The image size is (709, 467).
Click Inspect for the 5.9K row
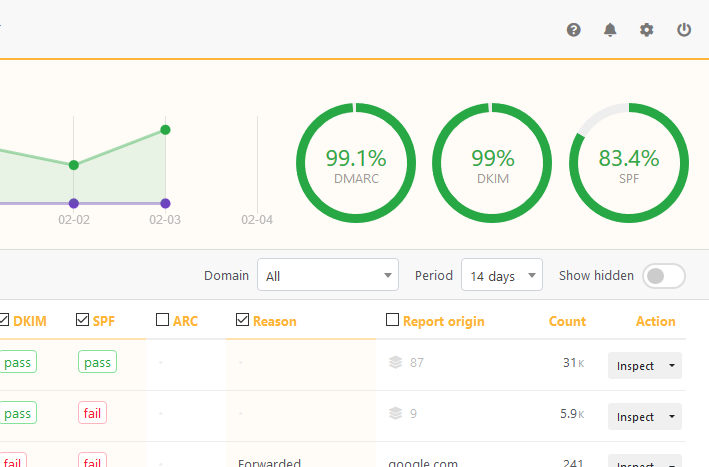[635, 417]
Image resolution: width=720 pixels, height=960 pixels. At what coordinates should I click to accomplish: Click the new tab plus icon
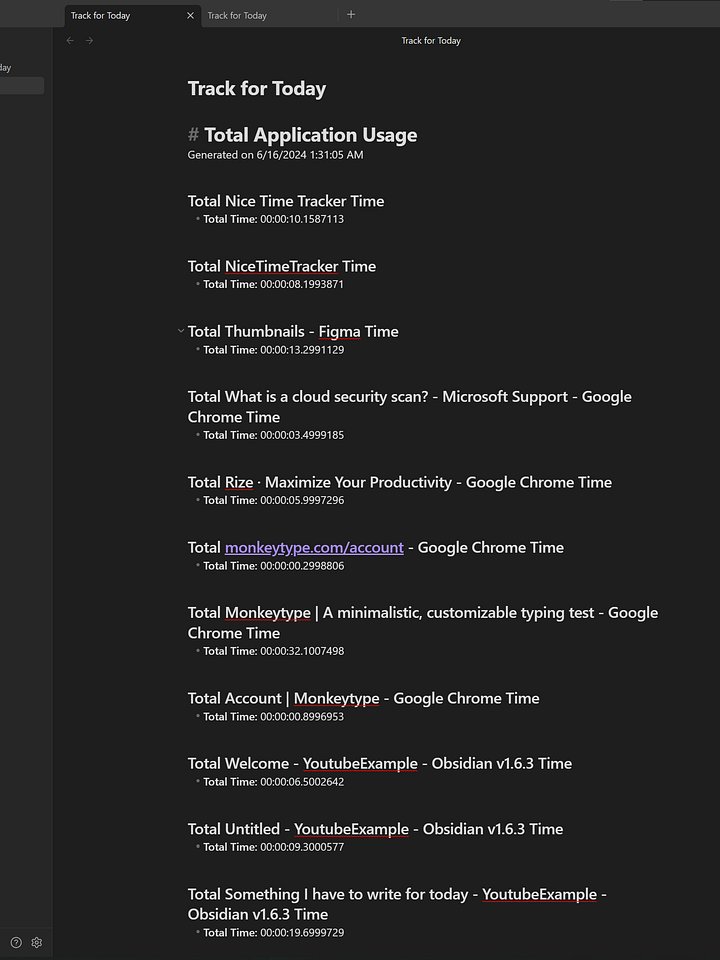(x=350, y=15)
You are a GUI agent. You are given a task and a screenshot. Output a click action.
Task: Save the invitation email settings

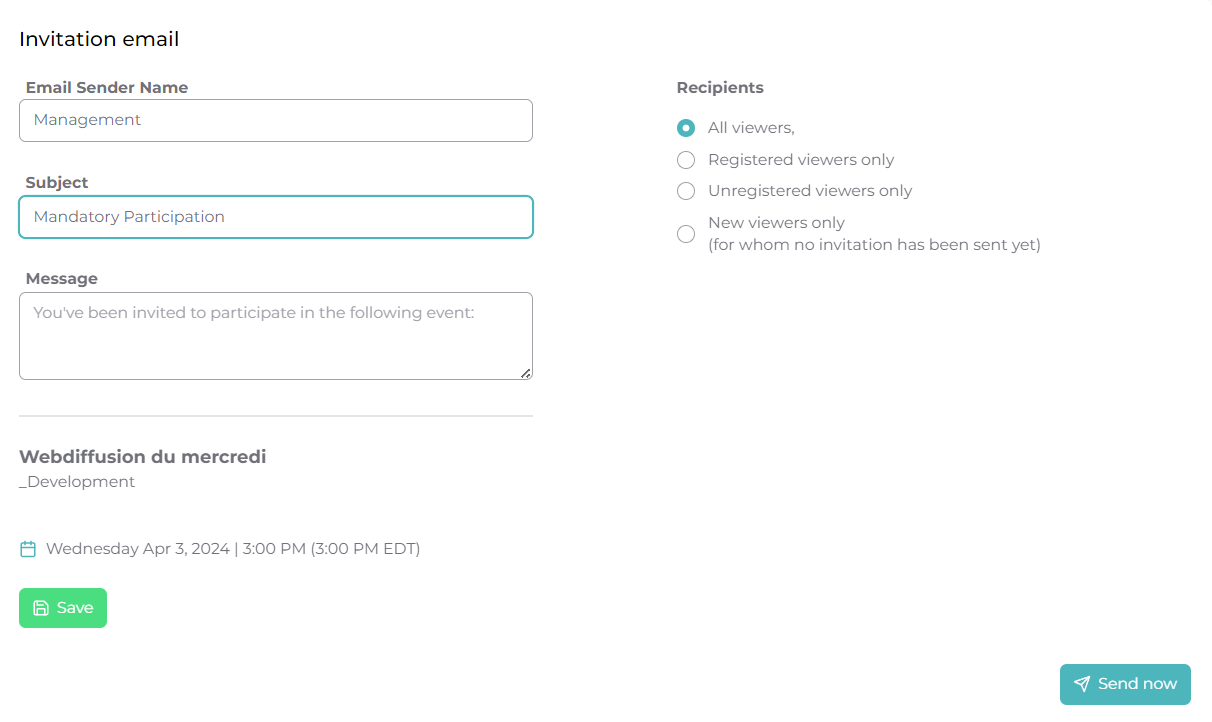tap(63, 608)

# WHAT TO WORK ON
Please output all of the data exactly as given, omitting any images it holds.

# RESULT OF THIS TASK
The image size is (709, 467).
Click Inspect for the 5.9K row
[635, 417]
Image resolution: width=720 pixels, height=960 pixels. At what coordinates should I click to accomplish: Click the new tab plus icon
(x=350, y=15)
You are a GUI agent. You are given a task and a screenshot. Output a click action.
Task: Save the invitation email settings

tap(63, 608)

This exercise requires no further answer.